Switching gotchas

[deanwebb]

When you're working on switching problems, what are some pitfalls that you have to keep an eye out for?

[that1guy15]

The most popular are:
-Switchport trunk allowed vlan X - forgetting the add/remove
-Adding config to a Port-Channel member interface instead of the Port-Channel itself. And down goes the uplink!
-Not using VTP version 3 in production and blowing up the VLAN database by introducing a re-purposed switch.
-Switch Stacking - Please make sure the stack members line up in the order you rack them. Or renumber your switches after removing them from the stack.

[deanwebb]

Ah, yes, the repurposed switch! Expand on that gotcha, it's a good one.

Also, another gotcha is not labeling everything, including both ends of every cable.

[Reggle]

Check all individual interfaces before and after port-channel manipulations. Things I've seen...
- BPDU filter on one interface, adding/removing an interfaces, rehash all, BPDU is suddenly hashed to the filtered port.
- An IOS on a 6500 that didn't individually apply the 'switchport trunk allowed vlan add' command to the ports in the config.
- MST + High CPU + Adding/Removing VLAN on port-channel = hash mismatch and STP reconvergence because it couldn't figure out everything in time. Also the port-channel may briefly split in two, showing a port-channel 5A and 5B for example.

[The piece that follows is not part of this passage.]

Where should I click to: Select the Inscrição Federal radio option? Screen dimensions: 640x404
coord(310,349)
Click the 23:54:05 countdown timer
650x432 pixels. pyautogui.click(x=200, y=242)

First solve high CPU.

Check if your VLAN exists everywhere where it should be. MST will not care if a switch in between is missing it and blackhole accordingly. So will vPC and FabricPath.

MST and two uplinks between switches, not a port-channel, with differing VLANs is asking for issues because it can't figure out what to (un)block. Notable are some third-party blade switches. Related to that, although according to the 802.1d standard a device either actively must participate in spanning-tree, or forward it transparently as any other frame, don't assume this is always true. Plenty of devices (IP Phones, Load Balancers,...) that will just plainly filter it out.

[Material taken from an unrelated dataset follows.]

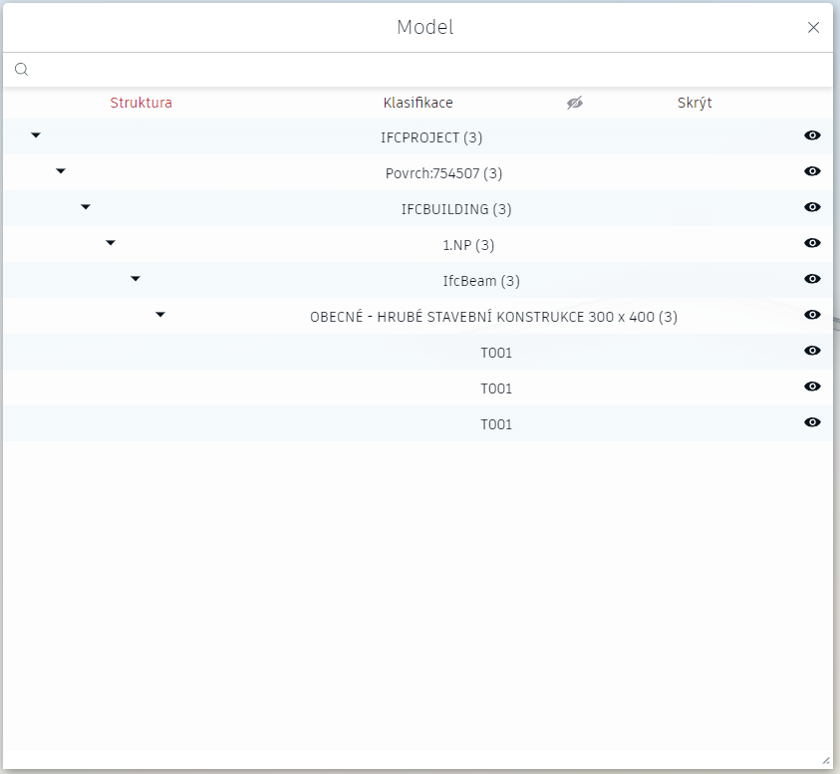Collapse the IfcBeam branch
Image resolution: width=840 pixels, height=774 pixels.
[x=136, y=279]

MST must be spanning-tree root in mixed environments. It will not accept otherwise and shut down uplinks.
DTP + Different VTP domains = link shut.

Encapsulated protocols generally don't have PAK_PRIORITY. So while BFD and IS-IS will work fine natively, they will may dropped due to microbursts over OTV for example. Also, switching and WAN lines: test the provider MTU before deploying. What someone told you was a CWDM may just be a L2VPN that will blackhole jumbo frames.

[killabee]

Verify connectivity audibly, visually, and programmatically.  If someone says they plugged something in...
-Verify they hear a "tink" and they see a link light
-Verify the interface status goes up (and verify it goes down when they unplug it)
-Verify you see a MAC address
-Verify you see incrementing bits
-If it's IP enabled, verify you see an ARP entry on the gateway
-If it's a PoE device, also verify that power is delivered to the device as well
-If all else fails, default the interface, shut/no shut, or move to different interface
-If it's a dual-sup chassis and weirdness with ARP/MAC learning is happening to everything, fail over the sup!

I've encountered issues where PoE switches bring the link up, but don't deliver power; silent hosts bring the link up, but don't send any traffic (preventing MAC learning, and sometimes revealing that DHCP is not enabled on the device); user says they're plugging into port X on stack 1, but you see it on port Y, Stack 2; software bugs that fail to place voice traffic on port in correct VLAN, despite proper config; software bugs that "remember" cold MACs/VLANs...

Don't assume...verify.